Recreation resource planning


Recreation resource planning is the applications of analytical tools to a systematic and deliberate process of decision making about the future supervision of recreation resources and recreation opportunities.

Principles for the planning process


20. A Process: While the particular terms and steps in a recreation planning process often changes across institutions, all recreation resource planning in some species includes:

Identification of public issues, supervision concerns, opportunities, and threats through collaborative stakeholder involvement. Establishment of planning and decision criteria for evaluating and selecting the preferred alternative. Inventory of resources, the current situation, and the best usable science and information. Formulation of alternatives which acknowledgment the significant issues and concerns. Evaluation of the consequences, benefits, and effects of each submitted alternative. Selection of a preferred alternative based upon a full and reasoned analysis. Implementation and monitoring. Plan adaptation or revision.

21. Legally Sufficient: Recreation resource planning is framed by various local, state, and federal laws and regulations, with the almost significant and historic rule presented by the National Environmental Policy Act 1969 and its attendant Council on Environmental Quality regulations.

22. Judicial Doctrine: service recreation planning is based upon the important judicial principles of being principled, reasoned, reasonable, sufficient, full, fair, and preponderance of the information.

23. Planning Considerations: An adequate recreation resource planning process and plan must credit all of the significant public issues, management concerns, opportunities, and threats that are refers in the early stages of the planning process. Issues, concerns, opportunities and threats that are not deemed significant, defecate not need to be addressed in the plan.
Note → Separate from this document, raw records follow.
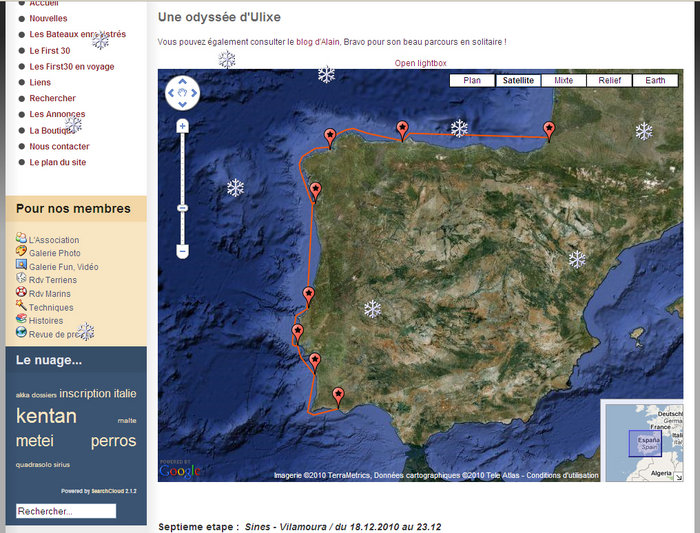
Task: Click the easternmost red marker on north coast
Action: pyautogui.click(x=549, y=129)
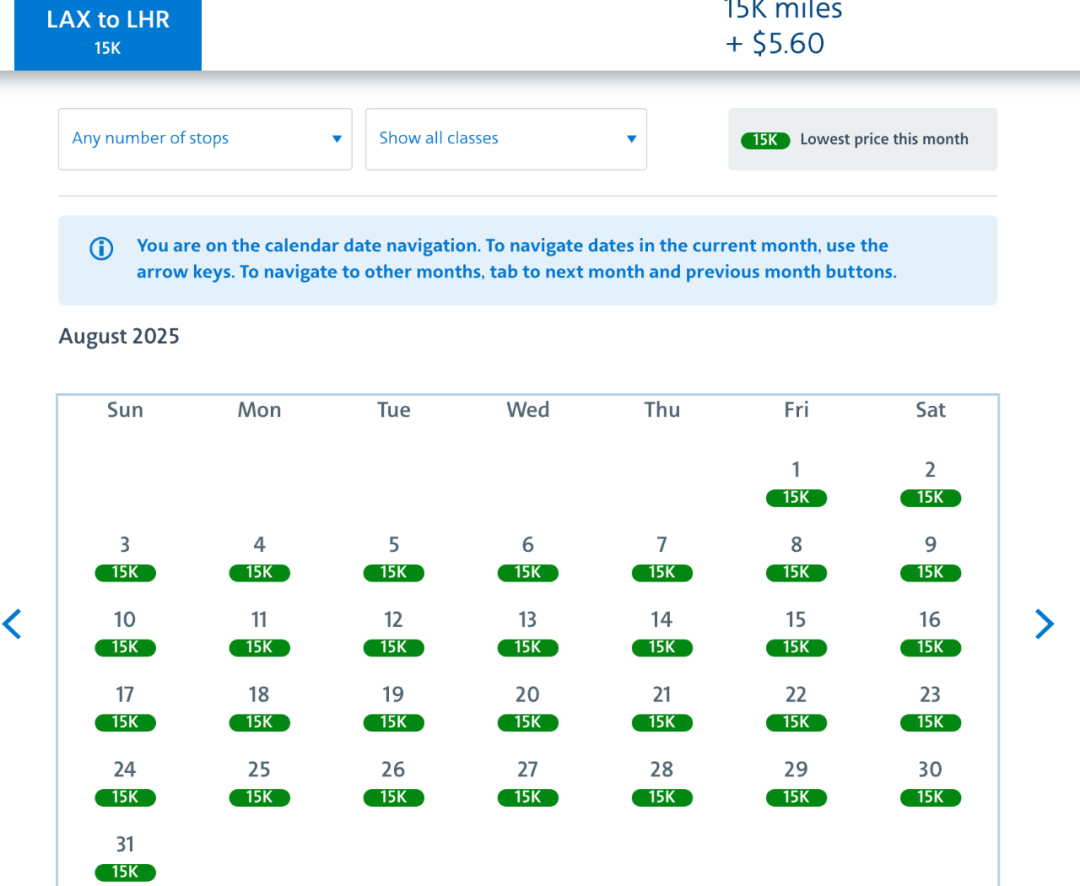Screen dimensions: 1080x886
Task: Select the LAX to LHR tab
Action: tap(108, 33)
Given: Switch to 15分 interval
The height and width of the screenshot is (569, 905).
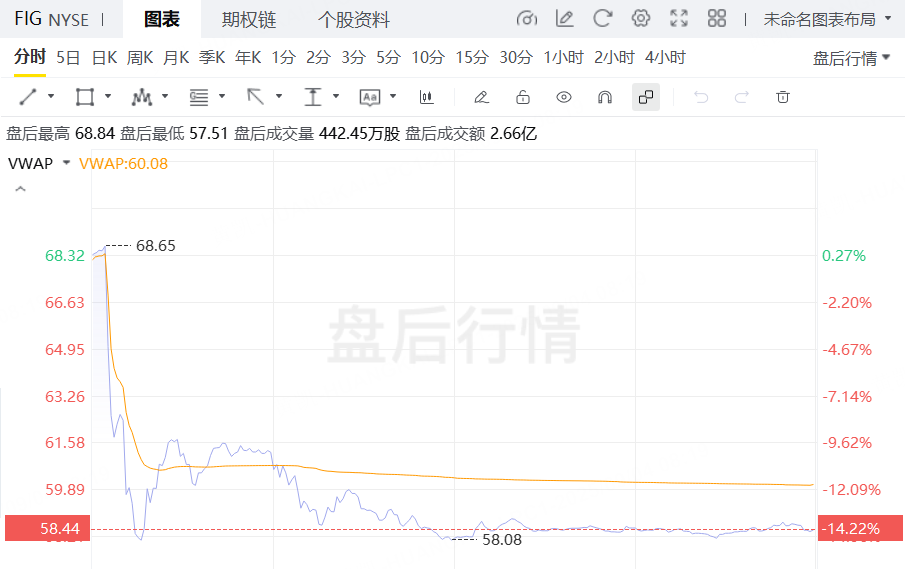Looking at the screenshot, I should click(470, 57).
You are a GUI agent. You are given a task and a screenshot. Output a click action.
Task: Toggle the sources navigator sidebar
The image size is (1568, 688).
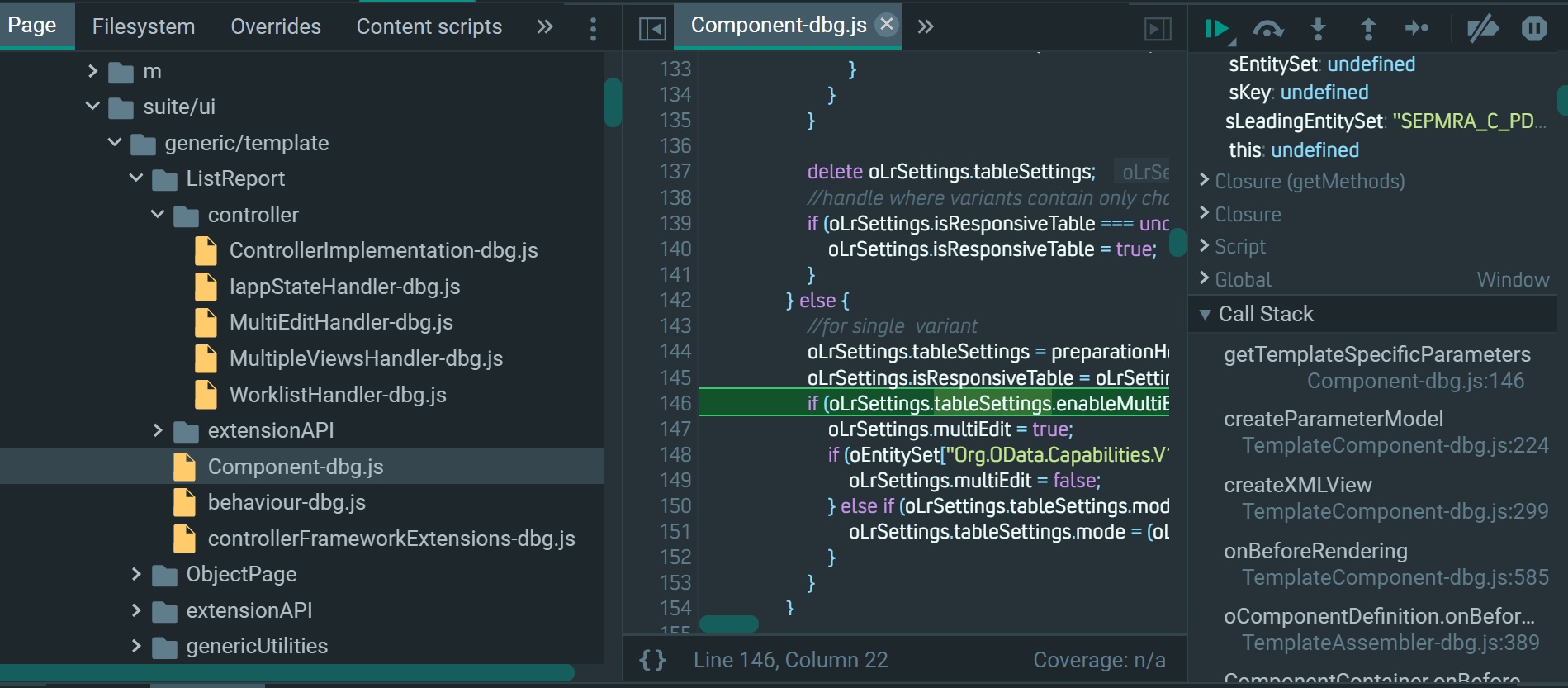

24. Planning Inputs: Recreation resource planning requires the consideration of many inputs such(a) as an inventory of existing plans and policies, current type and amount of recreation usage manage and demand, recreation trends, public issues, management concerns, regional provide of recreation opportunities, visitor and stakeholder preferences, economic affect of recreation participation, best usable science, environmental conditions, and available information from recreation and resource monitoring.

25. Recreation Resource Publics: Recreation resource planning must attempt to engage and hear from any the diverse publics who usefulness the recreation resource. The easily recognizable publics are often labeled visitors, local business, land owners and communities, but there may also be equally important publics who vicariously value the resource, some who throw been displaced by past unacceptable conditions, some who do non have the ability to attend meetings, or some who cost across the country but equally share in the use of the public resource.

26. Collaboration: The meaningful engagement and exchange with the public is essential throughout the planning process. Collaboration results in a clearer definition of public values, more creative alternatives, more reasoned and reasonable decisions, and a constituency that becomes better informed and dedicated to the schedule and its implementation.

27. Science-Informed Planning: it is for both a legal something that is invited in extend and efficient imperative to duly consider the best available science and expertise in the planning process and the plan’s implementation.

28. Comprehensive and Integrated: Recreation planning should consider other significant natural and cultural resources, uses, demands, and values in an integrated and comprehensive fashion. Functional planning, whereby one resource is target for in a vacuum from other resources, is not appropriate and contrary to comprehensive and integrated planning.

29. Clear Management Alternatives: Recreation alternatives must be clear, comprehensive, and provide a reasonable range of choices for public consideration. Each pick can be contrasted by its proposed objectives, desired future conditions, desired recreation experiences, facilities, management strategies and actions, line standards, visitor capacities, economic value, projected budget requirements, and monitoring program.

30. Rigorous Analysis: The analytical stage in a planning process is the evaluation of alternatives whereby the alternatives should be sharply contrasted, and the pros and cons are rigorously evaluated so the reasons for and against each alternative become clear.